SBS eyes partnership with mortgage advisers
The bank says around a third of its business now comes from advisers and chief executive Shaun Drylie gives his views on commission models.
Tuesday, August 1st 2017, 11:19AM
Drylie says the bank’s push into the mortgage adviser market has been “very positive for us".
He says more than a third of its home loans are originated through this channel and it is “good quality business".
“It is a really positive channel for us.”
Under SBS’s model advisers can deal with branches and he says some advises are frustrated dealing with broker centres, which is the model others use.
“We’ve been really pleased with how our story is being received by the broker channel.”
In the most recent financial year SBS has seen 21.2% growth in residential lending.
“We have to ensure we don’t grow too fast,” Drylie says.
The bank has also seen good strong growth in its deposit book. Currently, around 90% of advances are funded through retail deposits.
Drylie doesn’t expect this strong level of growth to continue, especially as the Christchurch and Auckland housing markets have softened.
There is still an uptick in provincial centres, he says.
Welcome Home Loans is an important part of SBS’s lending book, and it makes up a good share of growth.
Drylie says the government and Housing New Zealand need to look at the caps, particularly in metropolitan areas.
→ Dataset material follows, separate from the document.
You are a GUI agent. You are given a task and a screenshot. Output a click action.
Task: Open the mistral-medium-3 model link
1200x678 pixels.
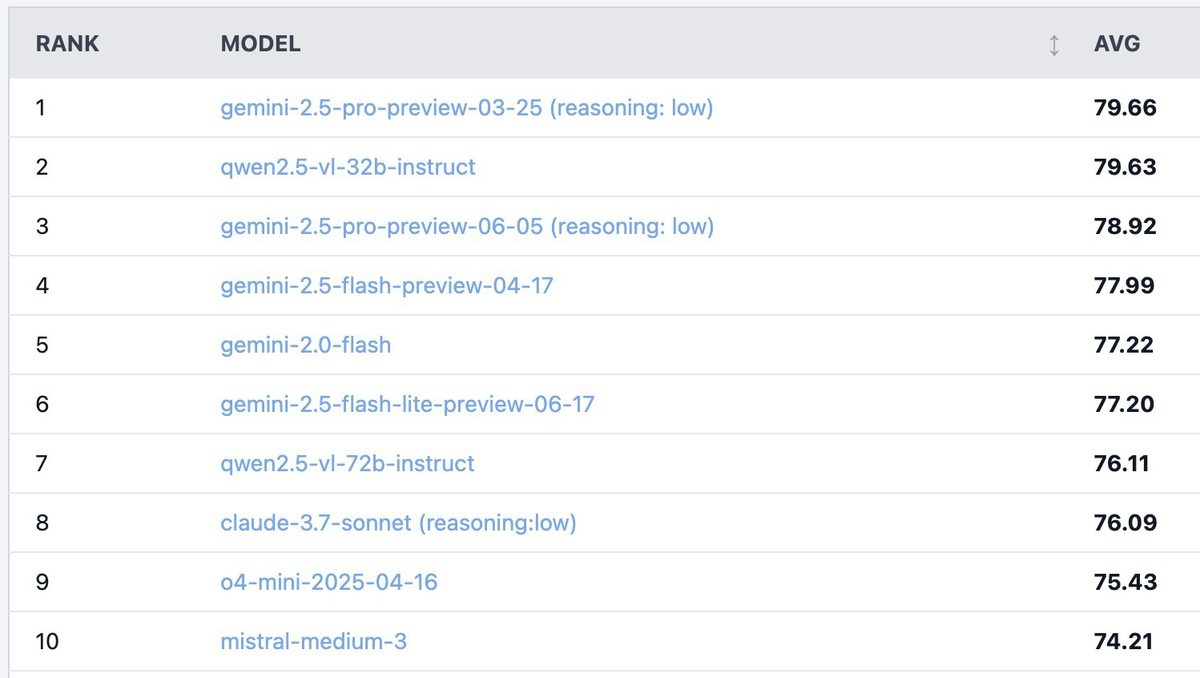coord(313,641)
Currently they sit at $600,000 for existing and older homes in Auckland and $500,000 in other areas.
He says SBS has reviewed its mortgage adviser remuneration model since he took over the helm at the bank.
The key change is that it is “focussing in on brokers who support our story strongly".
The bank pays 70 basis points upfront and an additional 20 basis points to advisers who put more business with it.
“SBS can’t be everything to every broker,” he says. “We want to support those who support us.”
“I see it more as a partnership model going forward, rather than a broad distribution strategy."
Drylie says he is looking to add more features to that model.
With regards to introducing trail commission he says, that’s “not something I am instinctively drawn too.”
“My natural inclination is no. It works for us quite well with upfront and some bonus. Maybe over time we need to think about how we acknowledge the relationship side of it for the brokers geared up that way.”
While introducing trail commission is not on the cards immediately, “I’d never say never on it.”
Drylie acknowledges trail is slightly more expensive, and that banks are always looking at their cost base, especially in the current environment.
SBS is generally a market leader when it comes to pricing on its home loans. Dylie says this is partly because it is a member-owned bank and doesn’t have to pay dividends to shareholders.
It rewards its members with offers from time to time, while fellow member-owned bank, The Co-operative Bank pays out rebates.
Drylie says SBS is doing some work on what else it can do to support members, and looking to see if there is anything else it can do.
“There’s some good work happening under the covers at the moment,” he says.
“The great thing about our business is that the profits aren’t shooting offshore.”
More RBNZ restrictions
Drylie says it is unlikely the Reserve Bank will implement debt-to-income ratios anytime soon.
He understands the systemic problem the central bank is grappling with, but thinks it’s too late in the cycle to bring in DTIs.
“At this stage I think it would make things very challenging for the consumer and the banks (if DTIs were introduced now).
The Reserve Bank will DTIs in its tool box and they will be ready to use in next cycle, he says.
One are of focus for the bank in recent time is its positive thinking around digital tools for customers.
SBS has introduced an open architecture approach to its systems which will allow it to develop new tools and services from other software providers, rather than having to rely on proprietary systems.
“It’s a really good story for us going forward,” Drylie says.